5. Il résulte de de ce qui précède que le courriel précité de la préfecture du Loiret du 9 septembre 2025 doit être considéré comme une clôture de son dossier. Or, le motif retenu par les services de la préfecture est contraire au motif pour lequel elle a demandé à l'intéressée de déposer son dossier par voie postale rendant ainsi totalement impossible pour la requérante de solliciter le renouvellement de sa carte de résident. Par ailleurs, de ce fait, son contrat de travail a été suspendu. Dans ces conditions, Mme A doit être regardée comme justifiant, d'une part, d'une urgence caractérisée, pour l'application des dispositions précitées de l'article L. 521-2 du code de justice administrative, et, d'autre part, de ce que l'impossibilité pour elle de déposer une demande de renouvellement de sa carte de résident, à raison duquel elle se trouve désormais en situation irrégulière sur le territoire et sans emploi dès lors que son son contrat de travail a été suspendu, portent une atteinte grave et manifestement illégale à sa liberté d'aller et venir ainsi qu'à son droit au travail.

6. Dès lors que le dossier de Mme A a déjà été envoyé et reçu dans les services de la préfecture du Loiret, il n'y a pas lieu d'enjoindre à la préfète du Loiret de la convoquer afin qu'elle puisse déposer son dossier qui doit père considéré comme enregistré dans les services de la préfecture du Loiret. Toutefois, dès lors que ce dossier a été reçu en préfecture et qu'il n'est pas contesté qu'il est complet, il y a lieu d'enjoindre à la préfète du Loiret de délivrer à Mme A un récépissé de demande de renouvellement de sa carte de résident l'autorisant à travailler au plus tard le vendredi 26 septembre 2025 avant la fermeture des bureaux de la préfecture sous astreinte de cent euros par jour de retard.

Sur les frais liés à l'instance :

7. Il y a lieu, dans les circonstances de l'espèce, de mettre à la charge de l'État le versement à Mme A de la somme de 1 500 euros en remboursement des frais que celle-ci a exposés à l'occasion de la présente instance et non compris dans les dépens.

O R D O N N E :

Article 1er : Il est enjoint à la préfète du Loiret de délivrer à Mme A un récépissé de demande de renouvellement de sa carte de résident l'autorisant à travailler au plus tard le vendredi 26 septembre 2025 avant la fermeture des bureaux de la préfecture sous astreinte de cent euros par jour de retard

Article 2 : L'État (préfète du Loiret) versera à Mme A la somme de 1 500 euros au titre de l'article L. 761-1 du code de justice administrative.

Article 3 : Le surplus des conclusions de la requête de Mme A est rejeté.

Article 4 : La présente ordonnance sera notifié à Mme B A et au ministre d'État, ministre de l'intérieur.

Copie en sera adressé à la préfète du Loiret.
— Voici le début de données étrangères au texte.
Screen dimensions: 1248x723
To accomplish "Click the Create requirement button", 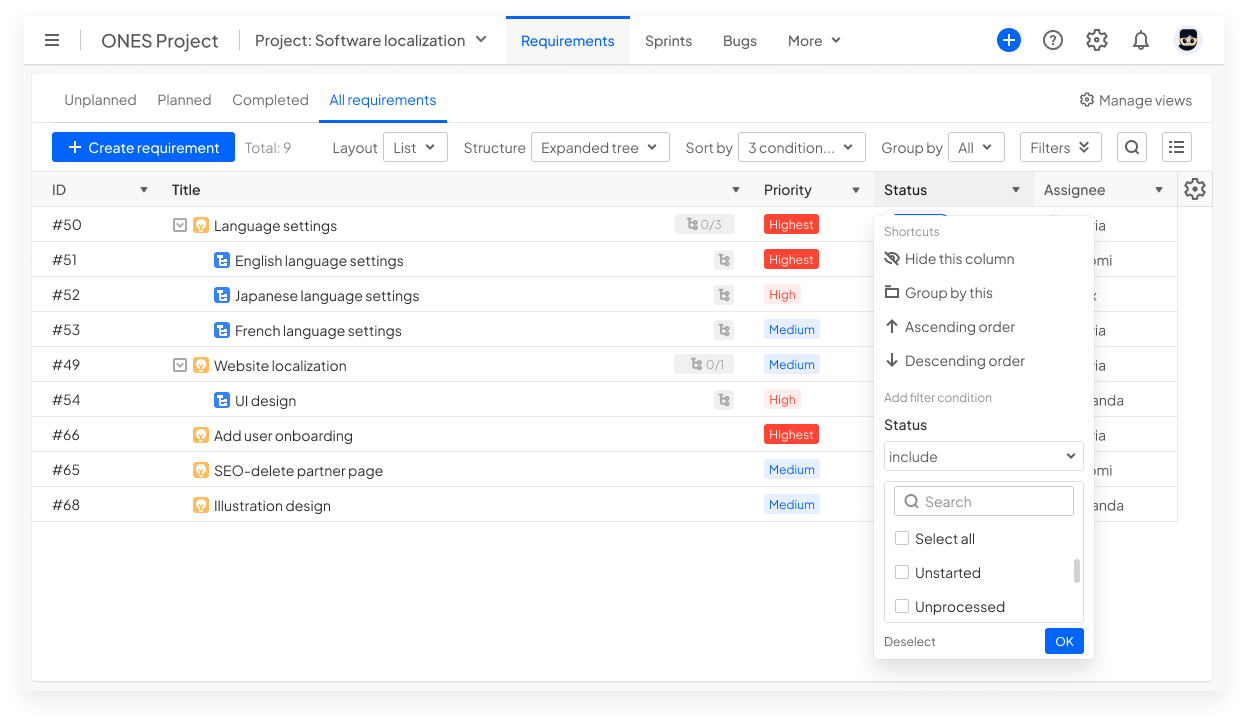I will click(143, 147).
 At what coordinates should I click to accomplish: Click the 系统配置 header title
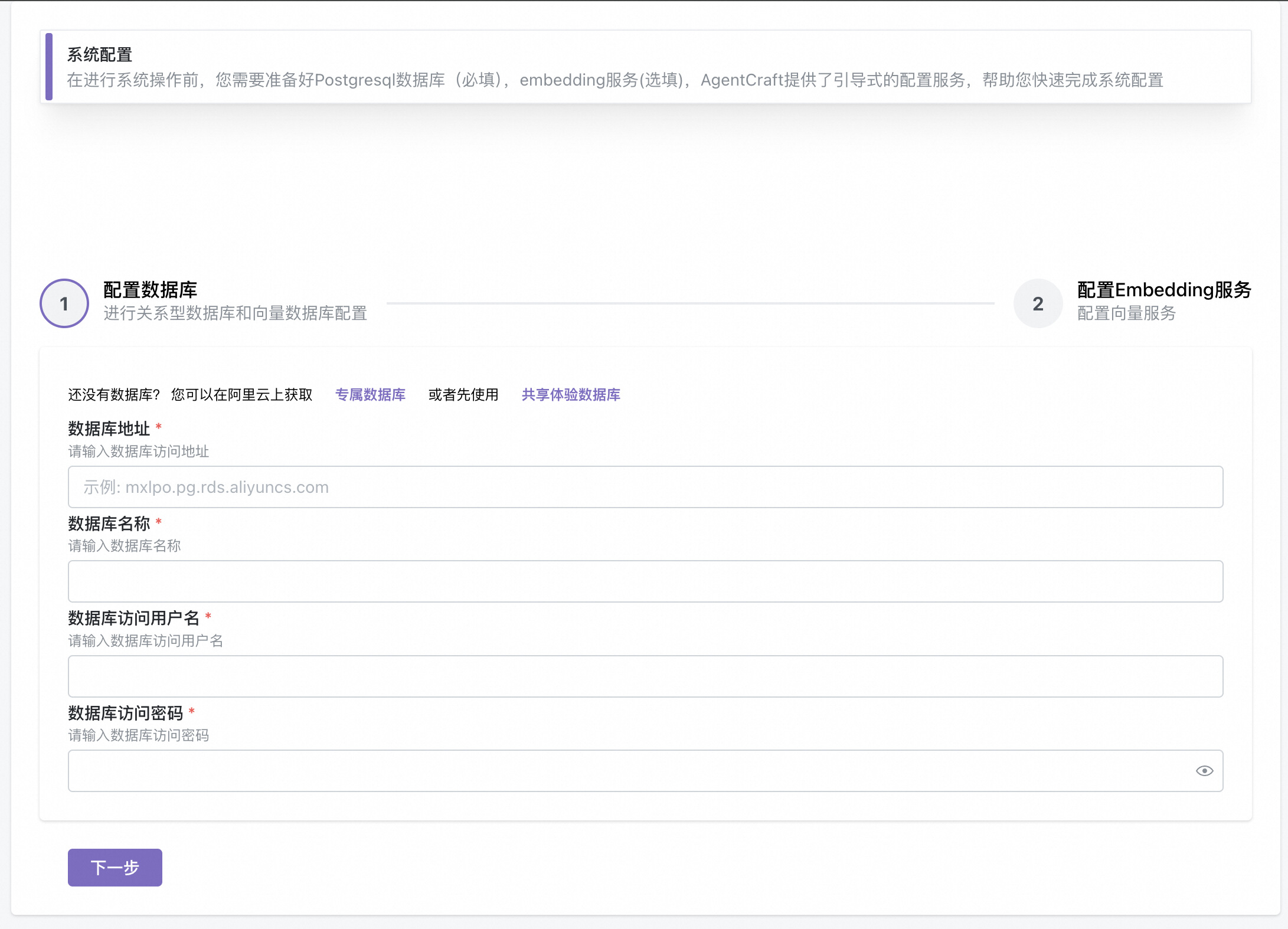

Fait à Orléans le 24 septembre 2025.

Le juge des référés,

G. GIRARD-RATRENAHARIMANGA

La République mande et ordonne au ministre d'État, ministre de l'intérieur en ce qui le concerne ou à tous commissaires de justice à ce requis en ce qui concerne les voies de droit commun contre les parties privées de pourvoir à l'exécution de la présente ordonnance.